WHAT THE TASK REQUIRES
Reproduce the listing below word for word, keeping every line as it appears.

[Raw records]
☆ ☆ ☆ ☆ ☆ ☆ ☆

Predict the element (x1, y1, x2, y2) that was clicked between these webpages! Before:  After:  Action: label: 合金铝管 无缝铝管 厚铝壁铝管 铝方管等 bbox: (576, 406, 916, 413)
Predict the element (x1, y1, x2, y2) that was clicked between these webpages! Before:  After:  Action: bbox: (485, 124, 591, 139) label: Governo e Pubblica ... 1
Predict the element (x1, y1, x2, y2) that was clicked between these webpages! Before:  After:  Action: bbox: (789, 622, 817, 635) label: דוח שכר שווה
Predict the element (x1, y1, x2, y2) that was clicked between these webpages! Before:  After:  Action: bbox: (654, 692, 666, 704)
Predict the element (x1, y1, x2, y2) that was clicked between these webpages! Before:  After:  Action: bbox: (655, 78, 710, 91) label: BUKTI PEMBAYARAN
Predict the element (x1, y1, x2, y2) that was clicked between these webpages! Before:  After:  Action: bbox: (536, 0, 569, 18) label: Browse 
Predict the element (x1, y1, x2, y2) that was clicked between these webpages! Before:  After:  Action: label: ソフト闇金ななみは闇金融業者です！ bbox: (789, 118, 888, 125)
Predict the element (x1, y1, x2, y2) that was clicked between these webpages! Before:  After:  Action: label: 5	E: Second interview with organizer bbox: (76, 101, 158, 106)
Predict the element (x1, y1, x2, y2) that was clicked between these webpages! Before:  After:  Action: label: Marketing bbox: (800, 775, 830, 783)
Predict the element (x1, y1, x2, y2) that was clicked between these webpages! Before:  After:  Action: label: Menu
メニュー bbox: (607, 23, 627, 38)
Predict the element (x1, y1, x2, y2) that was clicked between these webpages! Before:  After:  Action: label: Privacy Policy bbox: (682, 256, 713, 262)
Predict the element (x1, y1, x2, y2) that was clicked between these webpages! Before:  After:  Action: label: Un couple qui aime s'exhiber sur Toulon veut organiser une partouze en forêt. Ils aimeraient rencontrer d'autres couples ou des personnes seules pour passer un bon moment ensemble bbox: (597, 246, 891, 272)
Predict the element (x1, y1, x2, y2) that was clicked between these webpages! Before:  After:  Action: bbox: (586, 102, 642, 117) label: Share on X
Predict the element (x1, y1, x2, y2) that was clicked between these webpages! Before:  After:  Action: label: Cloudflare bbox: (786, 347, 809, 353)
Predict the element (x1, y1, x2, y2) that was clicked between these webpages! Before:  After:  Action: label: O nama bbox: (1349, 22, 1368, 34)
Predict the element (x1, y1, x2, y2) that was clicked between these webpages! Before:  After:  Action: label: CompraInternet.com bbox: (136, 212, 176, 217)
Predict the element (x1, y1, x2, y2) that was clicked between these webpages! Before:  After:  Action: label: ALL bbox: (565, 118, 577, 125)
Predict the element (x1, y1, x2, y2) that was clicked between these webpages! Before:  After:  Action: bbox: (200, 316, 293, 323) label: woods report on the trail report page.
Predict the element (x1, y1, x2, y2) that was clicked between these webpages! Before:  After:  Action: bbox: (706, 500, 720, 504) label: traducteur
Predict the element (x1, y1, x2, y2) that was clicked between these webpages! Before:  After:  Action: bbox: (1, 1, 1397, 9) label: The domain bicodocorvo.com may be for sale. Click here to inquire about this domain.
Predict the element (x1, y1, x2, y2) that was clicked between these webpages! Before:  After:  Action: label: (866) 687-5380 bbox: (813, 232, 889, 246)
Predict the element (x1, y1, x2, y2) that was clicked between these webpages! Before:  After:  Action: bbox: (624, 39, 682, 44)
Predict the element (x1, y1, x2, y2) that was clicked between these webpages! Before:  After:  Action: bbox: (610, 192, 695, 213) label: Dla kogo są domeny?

☆ ☆ ☆ ☆ ☆ ☆ ☆

SOLUTION TO THIS PROBLEM
Predict the element (x1, y1, x2, y2) that was clicked between these webpages! Before:  After:  Action: label: 合金铝管 无缝铝管 厚铝壁铝管 铝方管等 bbox: (576, 406, 916, 413)
Predict the element (x1, y1, x2, y2) that was clicked between these webpages! Before:  After:  Action: bbox: (485, 124, 591, 139) label: Governo e Pubblica ... 1
Predict the element (x1, y1, x2, y2) that was clicked between these webpages! Before:  After:  Action: bbox: (789, 622, 817, 635) label: דוח שכר שווה
Predict the element (x1, y1, x2, y2) that was clicked between these webpages! Before:  After:  Action: bbox: (654, 692, 666, 704)
Predict the element (x1, y1, x2, y2) that was clicked between these webpages! Before:  After:  Action: bbox: (655, 78, 710, 91) label: BUKTI PEMBAYARAN
Predict the element (x1, y1, x2, y2) that was clicked between these webpages! Before:  After:  Action: bbox: (536, 0, 569, 18) label: Browse 
Predict the element (x1, y1, x2, y2) that was clicked between these webpages! Before:  After:  Action: label: ソフト闇金ななみは闇金融業者です！ bbox: (789, 118, 888, 125)
Predict the element (x1, y1, x2, y2) that was clicked between these webpages! Before:  After:  Action: label: 5	E: Second interview with organizer bbox: (76, 101, 158, 106)
Predict the element (x1, y1, x2, y2) that was clicked between these webpages! Before:  After:  Action: label: Marketing bbox: (800, 775, 830, 783)
Predict the element (x1, y1, x2, y2) that was clicked between these webpages! Before:  After:  Action: label: Menu
メニュー bbox: (607, 23, 627, 38)
Predict the element (x1, y1, x2, y2) that was clicked between these webpages! Before:  After:  Action: label: Privacy Policy bbox: (682, 256, 713, 262)
Predict the element (x1, y1, x2, y2) that was clicked between these webpages! Before:  After:  Action: label: Un couple qui aime s'exhiber sur Toulon veut organiser une partouze en forêt. Ils aimeraient rencontrer d'autres couples ou des personnes seules pour passer un bon moment ensemble bbox: (597, 246, 891, 272)
Predict the element (x1, y1, x2, y2) that was clicked between these webpages! Before:  After:  Action: bbox: (586, 102, 642, 117) label: Share on X
Predict the element (x1, y1, x2, y2) that was clicked between these webpages! Before:  After:  Action: label: Cloudflare bbox: (786, 347, 809, 353)
Predict the element (x1, y1, x2, y2) that was clicked between these webpages! Before:  After:  Action: label: O nama bbox: (1349, 22, 1368, 34)
Predict the element (x1, y1, x2, y2) that was clicked between these webpages! Before:  After:  Action: label: CompraInternet.com bbox: (136, 212, 176, 217)
Predict the element (x1, y1, x2, y2) that was clicked between these webpages! Before:  After:  Action: label: ALL bbox: (565, 118, 577, 125)
Predict the element (x1, y1, x2, y2) that was clicked between these webpages! Before:  After:  Action: bbox: (200, 316, 293, 323) label: woods report on the trail report page.
Predict the element (x1, y1, x2, y2) that was clicked between these webpages! Before:  After:  Action: bbox: (706, 500, 720, 504) label: traducteur
Predict the element (x1, y1, x2, y2) that was clicked between these webpages! Before:  After:  Action: bbox: (1, 1, 1397, 9) label: The domain bicodocorvo.com may be for sale. Click here to inquire about this domain.
Predict the element (x1, y1, x2, y2) that was clicked between these webpages! Before:  After:  Action: label: (866) 687-5380 bbox: (813, 232, 889, 246)
Predict the element (x1, y1, x2, y2) that was clicked between these webpages! Before:  After:  Action: bbox: (624, 39, 682, 44)
Predict the element (x1, y1, x2, y2) that was clicked between these webpages! Before:  After:  Action: bbox: (610, 192, 695, 213) label: Dla kogo są domeny?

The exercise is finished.